Member of the U.S. House of Representatives from New Jersey's 3rd district
- Incumbent
- Assumed office January 3, 2025
- Preceded by: Andy Kim

Member of the New Jersey General Assembly from the 7th district
- In office January 13, 1998 – January 1, 2025
- Preceded by: Diane Allen
- Succeeded by: Balvir Singh

Personal details
- Born: Herbert Clark Hoover Conaway Jr.
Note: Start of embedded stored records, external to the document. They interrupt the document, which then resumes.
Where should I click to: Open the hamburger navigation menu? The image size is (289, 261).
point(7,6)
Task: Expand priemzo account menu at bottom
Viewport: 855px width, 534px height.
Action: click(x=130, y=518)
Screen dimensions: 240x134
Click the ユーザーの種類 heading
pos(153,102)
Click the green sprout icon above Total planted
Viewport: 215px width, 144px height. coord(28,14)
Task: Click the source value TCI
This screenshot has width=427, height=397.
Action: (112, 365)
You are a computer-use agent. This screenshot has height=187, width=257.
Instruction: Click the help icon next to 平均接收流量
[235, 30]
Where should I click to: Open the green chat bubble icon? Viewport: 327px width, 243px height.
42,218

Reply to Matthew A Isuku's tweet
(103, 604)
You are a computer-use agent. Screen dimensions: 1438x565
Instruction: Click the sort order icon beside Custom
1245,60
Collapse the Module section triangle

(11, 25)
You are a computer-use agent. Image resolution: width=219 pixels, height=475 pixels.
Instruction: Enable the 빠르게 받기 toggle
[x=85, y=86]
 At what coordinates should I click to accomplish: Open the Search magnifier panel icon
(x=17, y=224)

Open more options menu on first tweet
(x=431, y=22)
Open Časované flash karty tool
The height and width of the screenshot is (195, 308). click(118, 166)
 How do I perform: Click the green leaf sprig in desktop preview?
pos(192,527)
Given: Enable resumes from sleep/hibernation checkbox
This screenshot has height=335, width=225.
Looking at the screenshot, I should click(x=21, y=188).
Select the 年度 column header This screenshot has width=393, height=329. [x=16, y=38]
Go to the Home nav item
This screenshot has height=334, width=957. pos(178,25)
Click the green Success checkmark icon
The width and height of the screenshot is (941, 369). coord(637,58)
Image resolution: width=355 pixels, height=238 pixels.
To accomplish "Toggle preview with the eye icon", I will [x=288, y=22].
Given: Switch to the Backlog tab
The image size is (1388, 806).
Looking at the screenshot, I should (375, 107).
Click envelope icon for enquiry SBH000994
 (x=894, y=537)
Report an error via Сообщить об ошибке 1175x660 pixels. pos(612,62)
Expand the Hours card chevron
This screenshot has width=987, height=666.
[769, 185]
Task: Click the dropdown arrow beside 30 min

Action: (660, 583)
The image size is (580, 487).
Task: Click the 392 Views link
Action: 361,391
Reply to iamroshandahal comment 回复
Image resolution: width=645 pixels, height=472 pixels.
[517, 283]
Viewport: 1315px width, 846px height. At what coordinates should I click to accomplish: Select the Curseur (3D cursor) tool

January 30, 1963 (age 63) Trenton, New Jersey, U.S.
- Party: Democratic
- Education: Princeton University (BA); Thomas Jefferson University (MD); Rutgers University, Camden (JD);
- Website: House website Campaign website

Military service
- Branch/service: United States Air Force
- Years of service: 1992–1996
- Rank: Captain

= Herb Conaway =

American politician (born 1963)

Herbert Clark Hoover Conaway Jr. (born January 30, 1963) is an American politician, physician, and former Air Force officer currently serving as the U.S. representative from New Jersey's 3rd congressional district since 2025. A member of the Democratic Party, he served in the New Jersey General Assembly from 1998 to 2025, where he represented the 7th legislative district.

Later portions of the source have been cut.